FIG. 7 is a flowchart of a method for reordering and synchronizing packet data. In process block 710, on the server side, the multiplexed signals are received from the Internet. In process block 720, the signals are demultiplexed into the audio and video streams. Once the signals are demultiplexed, sequence numbers can be obtained from the packet headers. The sequence numbers can be used to order the packets of data in the correct order, which corresponds to the originating

audio/video signals received from the client computer. In process block 740, synchronization information is obtained from the IP header in order to synchronize the audio and video. FIG. 8 is a flowchart of a method for generating duplicate audio streams. In process block 810, the bandwidth is monitored. Typically, such monitoring is done on the server side based on the packet receipt rate. Alternatively, monitoring can be done on the client side based on received packets. The bandwidth information can then be passed back to the client 110. In process block 820, if the available bandwidth exceeds a predetermined threshold, the client can submit duplicate audio streams to the multiplexer 216. Redundant audio streams provides a higher probability that one of the audio data streams is received at the server without corruption. In process block 830, the video and duplicate audio streams are transmitted in parallel. FIG. 9 shows an example IP header that can be used for sequencing the audio and video streams and for synchronizing the streams. The IP header includes a 32-bit sequence number. The sequence number can be used for ordering the audio stream and the video stream at the server. However, each stream can have its own independent sequence, so to synchronize the two, the options field shown at 910 can be used.

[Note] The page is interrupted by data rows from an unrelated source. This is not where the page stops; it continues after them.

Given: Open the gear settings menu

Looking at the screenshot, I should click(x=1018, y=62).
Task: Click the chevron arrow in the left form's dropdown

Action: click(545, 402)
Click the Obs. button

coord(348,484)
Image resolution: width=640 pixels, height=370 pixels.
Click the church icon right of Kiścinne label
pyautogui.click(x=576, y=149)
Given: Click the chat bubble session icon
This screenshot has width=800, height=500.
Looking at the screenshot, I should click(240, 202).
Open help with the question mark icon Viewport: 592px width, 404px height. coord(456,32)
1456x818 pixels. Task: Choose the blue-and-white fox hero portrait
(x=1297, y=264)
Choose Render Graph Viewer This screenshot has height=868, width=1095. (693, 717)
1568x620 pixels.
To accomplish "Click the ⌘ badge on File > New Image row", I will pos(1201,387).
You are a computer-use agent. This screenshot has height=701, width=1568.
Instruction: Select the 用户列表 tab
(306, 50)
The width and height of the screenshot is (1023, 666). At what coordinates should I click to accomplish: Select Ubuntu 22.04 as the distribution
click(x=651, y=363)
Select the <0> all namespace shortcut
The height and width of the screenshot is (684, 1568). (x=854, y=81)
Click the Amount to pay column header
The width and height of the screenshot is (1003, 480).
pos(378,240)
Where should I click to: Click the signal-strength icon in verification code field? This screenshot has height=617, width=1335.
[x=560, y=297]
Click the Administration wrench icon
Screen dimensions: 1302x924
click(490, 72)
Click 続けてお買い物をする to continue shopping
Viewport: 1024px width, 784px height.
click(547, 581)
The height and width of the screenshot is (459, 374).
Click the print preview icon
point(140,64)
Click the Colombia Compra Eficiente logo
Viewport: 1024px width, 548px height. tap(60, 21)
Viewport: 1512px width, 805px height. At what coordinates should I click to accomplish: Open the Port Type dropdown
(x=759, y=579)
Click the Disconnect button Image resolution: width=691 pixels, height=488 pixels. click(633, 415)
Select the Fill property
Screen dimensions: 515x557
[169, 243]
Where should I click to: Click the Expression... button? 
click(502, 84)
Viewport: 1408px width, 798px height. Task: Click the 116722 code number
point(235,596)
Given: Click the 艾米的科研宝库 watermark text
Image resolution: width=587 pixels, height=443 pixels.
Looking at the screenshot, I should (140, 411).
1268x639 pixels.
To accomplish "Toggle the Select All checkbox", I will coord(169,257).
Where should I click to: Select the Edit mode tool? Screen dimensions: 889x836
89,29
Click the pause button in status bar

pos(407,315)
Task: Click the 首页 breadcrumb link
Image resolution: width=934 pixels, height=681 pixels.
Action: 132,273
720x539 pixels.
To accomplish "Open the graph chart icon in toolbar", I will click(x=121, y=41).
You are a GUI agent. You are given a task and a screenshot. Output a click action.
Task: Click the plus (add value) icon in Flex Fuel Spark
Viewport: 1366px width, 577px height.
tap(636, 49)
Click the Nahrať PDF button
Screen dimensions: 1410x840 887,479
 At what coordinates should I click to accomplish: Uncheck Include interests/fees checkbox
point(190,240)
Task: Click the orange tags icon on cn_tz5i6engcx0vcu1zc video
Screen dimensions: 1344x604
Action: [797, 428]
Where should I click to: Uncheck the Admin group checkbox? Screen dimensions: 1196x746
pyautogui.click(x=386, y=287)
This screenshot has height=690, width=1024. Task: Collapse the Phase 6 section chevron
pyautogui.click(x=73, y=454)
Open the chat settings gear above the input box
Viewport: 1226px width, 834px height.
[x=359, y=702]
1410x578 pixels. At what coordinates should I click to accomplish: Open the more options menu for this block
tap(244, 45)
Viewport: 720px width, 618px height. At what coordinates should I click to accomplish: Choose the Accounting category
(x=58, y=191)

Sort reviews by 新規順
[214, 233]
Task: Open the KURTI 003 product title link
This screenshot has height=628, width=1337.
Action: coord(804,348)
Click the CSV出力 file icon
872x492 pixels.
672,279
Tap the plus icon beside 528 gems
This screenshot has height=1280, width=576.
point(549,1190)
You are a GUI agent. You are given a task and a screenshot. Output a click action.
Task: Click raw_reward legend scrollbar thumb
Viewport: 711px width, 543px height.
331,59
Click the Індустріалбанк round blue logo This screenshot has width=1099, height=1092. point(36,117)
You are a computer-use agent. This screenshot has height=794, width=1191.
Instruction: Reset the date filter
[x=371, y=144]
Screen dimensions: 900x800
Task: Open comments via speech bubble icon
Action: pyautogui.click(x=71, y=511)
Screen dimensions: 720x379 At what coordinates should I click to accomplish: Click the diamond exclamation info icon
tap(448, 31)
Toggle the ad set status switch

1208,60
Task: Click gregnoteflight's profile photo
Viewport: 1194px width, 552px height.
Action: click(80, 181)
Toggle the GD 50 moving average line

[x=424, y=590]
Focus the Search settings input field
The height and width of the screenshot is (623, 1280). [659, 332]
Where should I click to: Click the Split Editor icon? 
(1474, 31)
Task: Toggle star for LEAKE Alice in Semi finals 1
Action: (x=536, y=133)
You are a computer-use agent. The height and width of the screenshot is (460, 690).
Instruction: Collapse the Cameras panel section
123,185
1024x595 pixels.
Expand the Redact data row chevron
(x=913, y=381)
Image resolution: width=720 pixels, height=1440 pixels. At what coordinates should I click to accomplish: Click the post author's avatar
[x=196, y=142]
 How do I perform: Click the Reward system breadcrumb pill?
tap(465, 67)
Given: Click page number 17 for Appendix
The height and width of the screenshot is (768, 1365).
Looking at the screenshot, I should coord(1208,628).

The synchronization information stored can include a packet number of the audio stream and a packet number of the video stream so that the two corresponding packets can be aligned. Once synchronized and ordered, the audio and video streams are sent over I/O port 310 to be broadcast on the monitor 150. FIG. 10 shows an example RTP header. RTP provides end-to-end network transport functions suitable for applications transmitting real-time data, such as audio or video data.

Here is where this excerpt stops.